In 2017, Cranwell was selected as one of the Royal Society Te Apārangi's "150 women in 150 words", celebrating the contributions of women to knowledge in New Zealand.[10]
The New Zealand Association of Scientists Cranwell Medal is awarded to a practising scientist for excellence in communicating science to the general public in any area of science or technology. In 2017 this medal was renamed from the Science Communicator Medal to honour Cranwell, a remarkable communicator of science – in a time when this was essentially unheard of. The inaugural winner was the physicist Ocean Mercier.[11]

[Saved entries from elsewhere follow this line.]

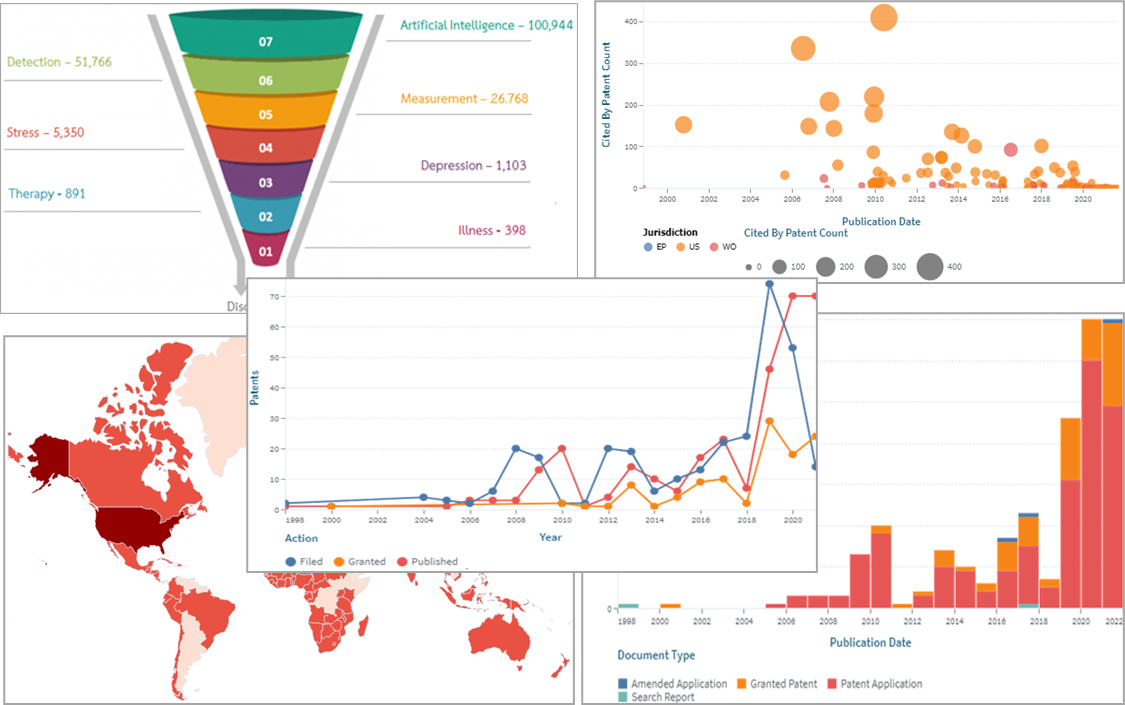Click the purple funnel segment 03
The width and height of the screenshot is (1125, 705).
(x=266, y=183)
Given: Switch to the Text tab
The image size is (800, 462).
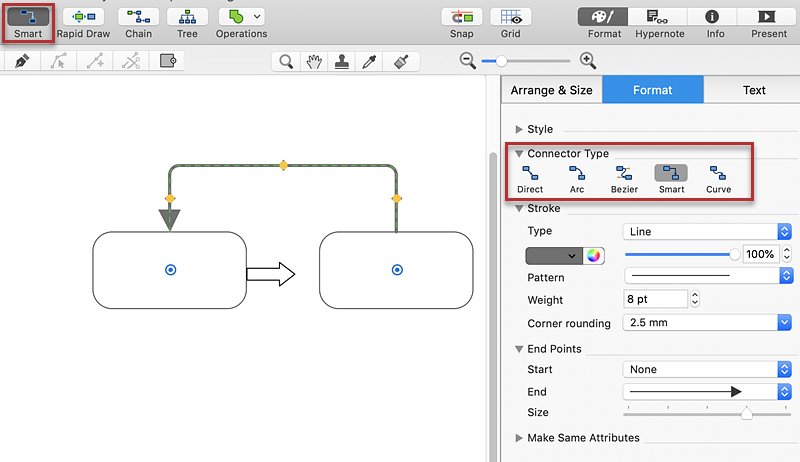Looking at the screenshot, I should tap(754, 90).
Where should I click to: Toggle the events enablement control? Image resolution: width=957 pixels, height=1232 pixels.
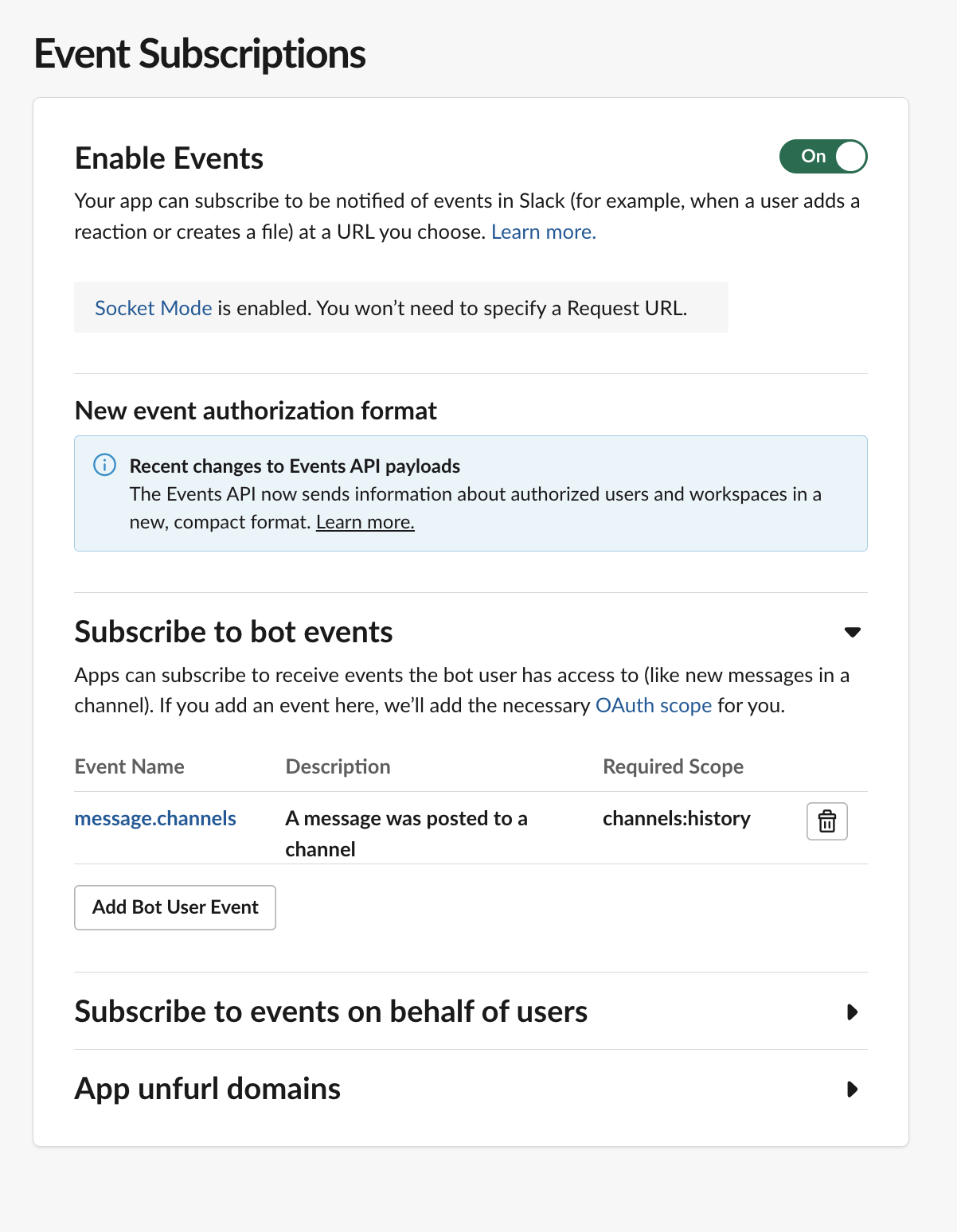823,157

Cranwell's childhood home in Henderson, which was bought by her father from Thomas Henderson, was donated to Waitakere City by the Cranwell family, and is now the location of Cranwell Park.[1] [12]
The New Zealand native grass species Festuca luciarum is named after both her and Lucy Moore. A tramping track at Anawhata on the west coast of the Waitākere Ranges, which Cranwell was a passionate advocate for, is named after Cranwell.[13]